Genders are not always fixed to names. Some names are unisex, making it impossible to guess the gender with the name alone. There is also variability between countries, where a name can be fixed to one gender in a country (e.g. Simone is a man in Italy), but to another gender in another one (e.g. Simone is a woman in France). Since researchers are so mobile, using the country of publication would not necessarily help, as researchers with unisex names might still have moved to a country where their gender would be guessed differently.

Gender as Binary

Finally we have made the assumption that gender is binary, that is that the gender guesser tool assigns names as man, woman, or unknown, with no regard for gender being considered a spectrum. This could further exclude some researchers who have chosen gender-neutral pronouns, who have identified as another gender besides just male or female, or who have chosen not to specify their gender.

Further development to improve our understanding of gender inclusion

It is widely agreed that gender equality has not been achieved in most, if not all, research fields. We created the two gender reports to point out, and desiccate the figures. We believe that more data would bring a better understanding, acceptance, and willingness to change. This data could either come through a more inclusive dataset, which could be crowdsourced in order to include different cultural aspects, but also from institutions being more open about their research staff demographics. With more transparency would come more ownership of the problem.

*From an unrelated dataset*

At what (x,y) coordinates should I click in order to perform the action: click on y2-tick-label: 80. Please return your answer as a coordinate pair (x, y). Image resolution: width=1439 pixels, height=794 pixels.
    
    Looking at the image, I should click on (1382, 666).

If you think you could contribute to the refinement of our data or our programs, we would love to hear from you. We are planning to hold a programming Hackathon for Ada Lovelace Day 2019 in October. During this event we hope to contribute to the creation of a more refined tool capable of better identifying the gender of researchers more inclusively, in order to give us the clearest picture of the current demographic of the research landscape across all fields of research, and to better help us address the challenges of underrepresentation with positive and better informed actions.